**TASK TO CARRY OUT:**
Please copy exactly the line containing "The image size is (1025, 427)." and every line after it, through the last line of the records below, leaving out all pictures.

Pixel coordinate grounding data
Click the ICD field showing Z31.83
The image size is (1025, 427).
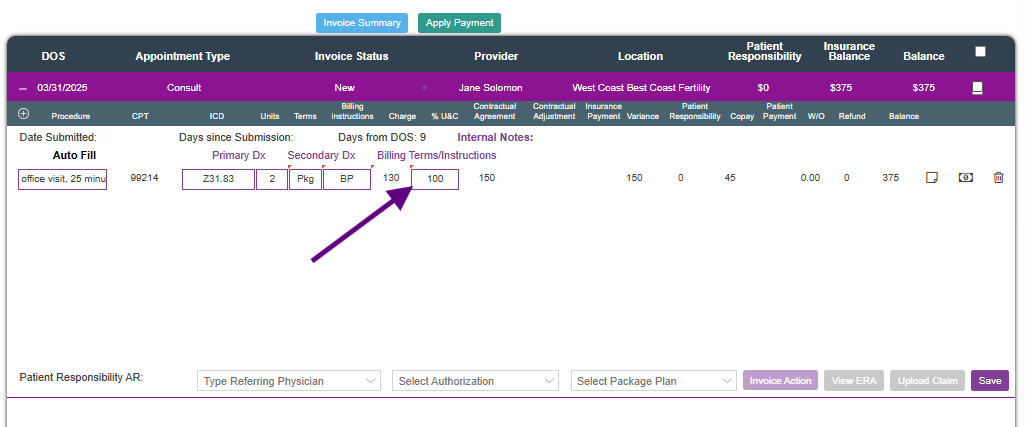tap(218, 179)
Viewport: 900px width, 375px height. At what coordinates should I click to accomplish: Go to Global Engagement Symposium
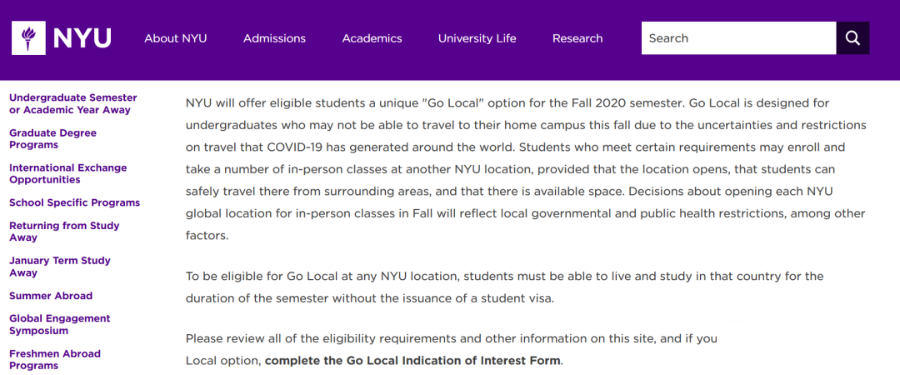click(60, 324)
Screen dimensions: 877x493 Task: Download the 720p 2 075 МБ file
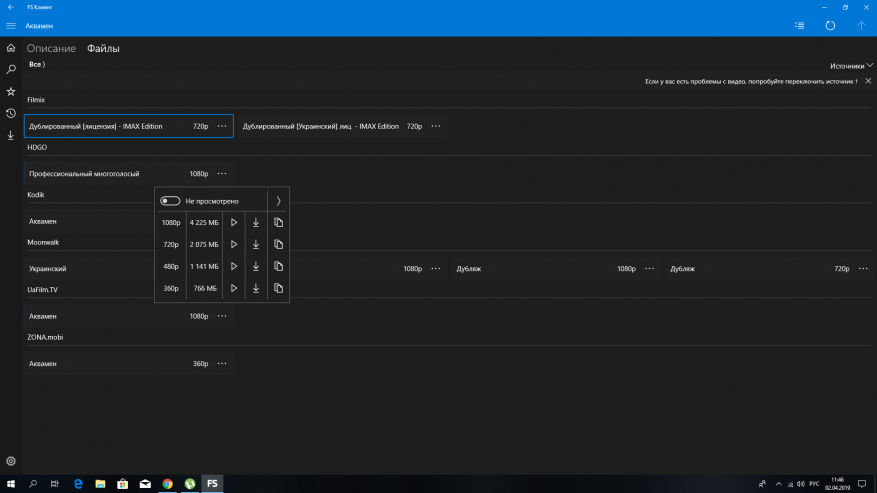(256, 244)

**ANSWER TO THIS PROBLEM:**
The image size is (1025, 427).
tap(218, 179)
Viewport: 900px width, 375px height. At what coordinates should I click to accomplish: Go to Global Engagement Symposium
click(60, 324)
Screen dimensions: 877x493 Task: Download the 720p 2 075 МБ file
(256, 244)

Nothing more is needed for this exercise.